What limits has cloud-based delivery removed?
Our capacity to constantly update and maintain a model lets us deliver a capability that clients would not have been able to maintain historically on-site. Equally, we can be more hands-off, and deliver it in the right position at the right time via an API, if the user has complete control over what they’re doing. We support both and everything in between. What’s interesting is the cloud service providers deliberately stepping in, noting that this is an area where there are not enough tools, so they’re building for our industry.

What sort of models are you developing and providing to clients?
We provide risk models to our clients, we have trading models in-house where clients give us a query and we give them an answer. We realize though, that for several activities, clients want to merge more of their data with our data to come up with new insights. In the energy space, clients have a lot of data on their own upstream activities that they don’t want to share with us, but they want to merge with market data to help make decisions. Within fixed income trading, deciding where to trade is an active decision that requires your own data. We can deliver high level information on venues, bid-ask spreads, and activity on those venues, but execution quality received from a particular dealer is bespoke to a buy-side firm and must be in-house. Those are the areas where the joining of proprietary data from customers and our own data is increasingly seeing deployment of new technology and helping that process.

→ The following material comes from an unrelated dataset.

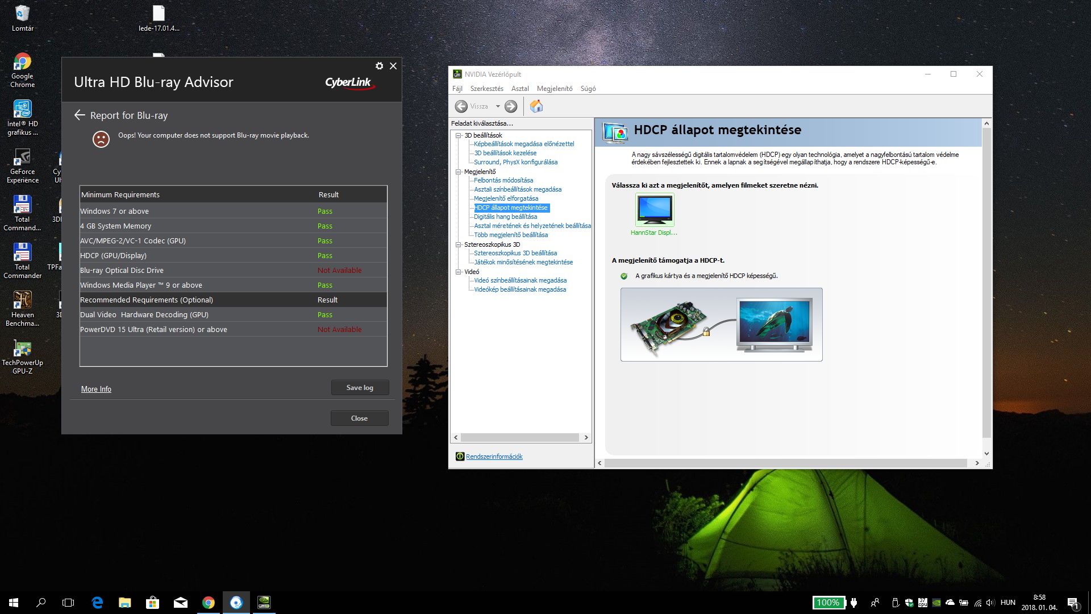
Task: Select Felbontás módosítása tree item
Action: pos(503,180)
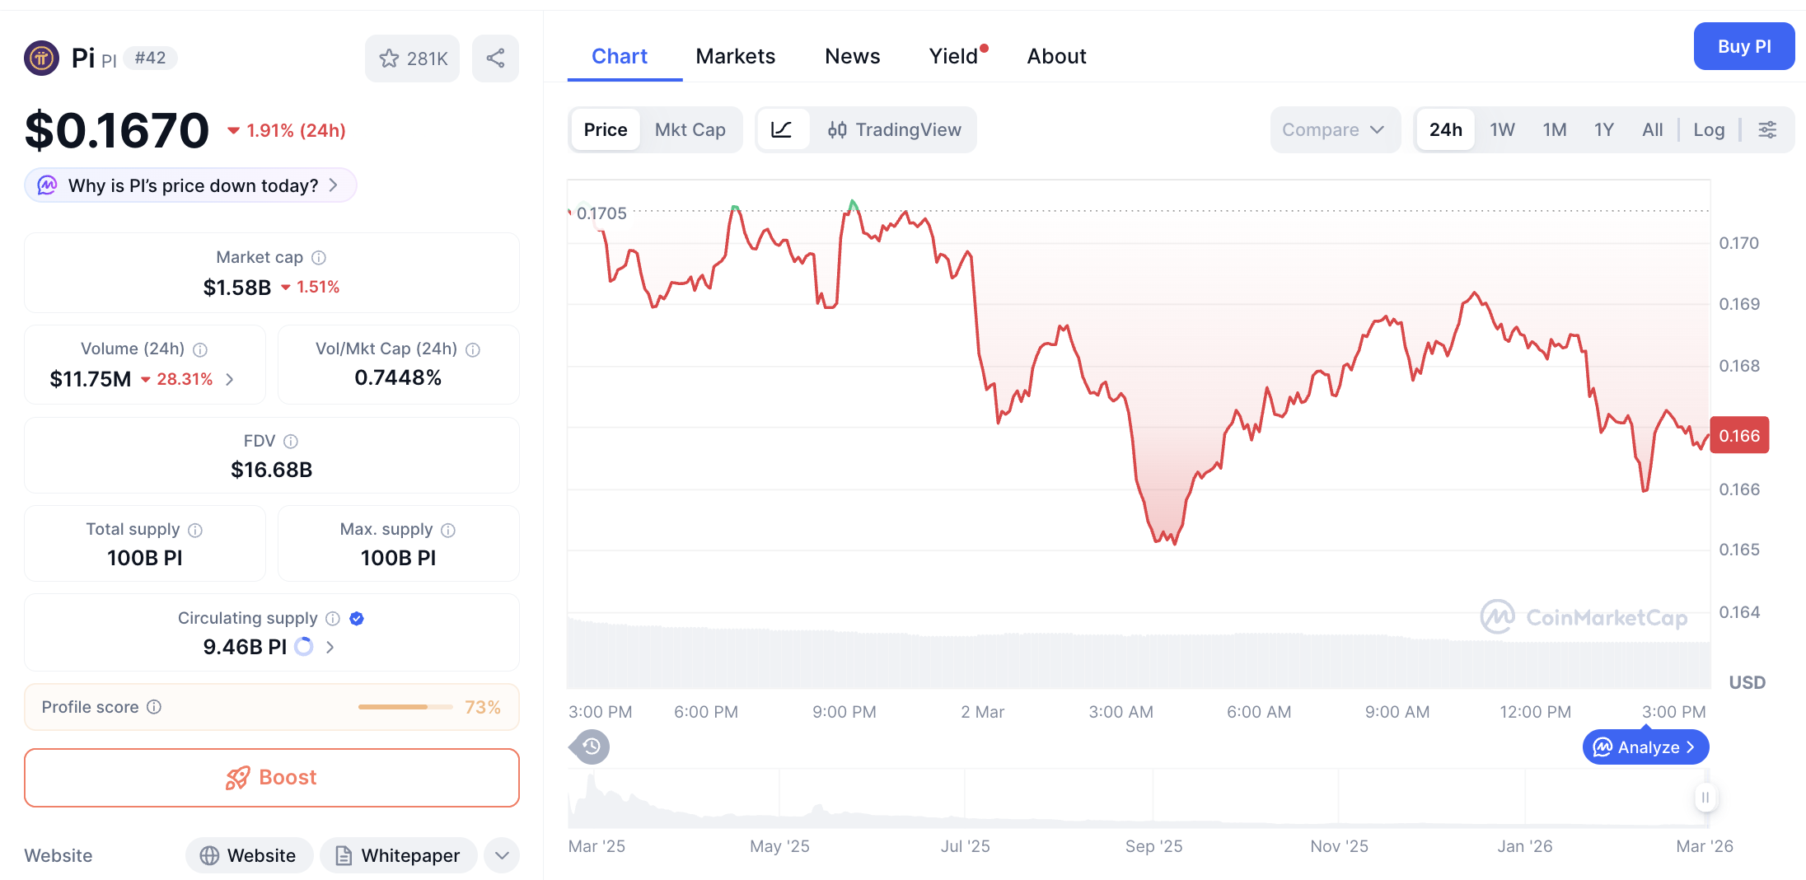1806x880 pixels.
Task: Add PI to watchlist via star icon
Action: click(x=389, y=58)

What are the challenges around providing data at different speeds and different formats?
In the background, if we buy a new data set, integrating data collection, methodologies and calculation processes is critical because you want consistent answers; I don’t want my user interface to give a different answer than the API gets. Data consistency is critical but adds complexity. Being cognizant of that – intentionally building infrastructure that allows you to offer consistency despite the upstream challenges – is critical, so the same data warehouse powers our API’s and our user interfaces, because it only makes sense to get the same answer from the same place.

What key changes are you expecting over the next 12 months?
We’re providing linkages to connect underlying mortgages to mortgage backed securities. That is a big data exercise that is foundational. We have data assets all the way from origination of a mortgage to servicing and capital markets with RMBS. The ability to link and serve data, particularly around better areas like prepayments, is compelling. If you have a better understanding of which pool would prepay or not, we think that’s very important to know. It’s a big data exercise – mortgage pools have hundreds of fields – and linking that to individual mortgages with a high degree of certainty is a powerful tool. We’re launching that this year.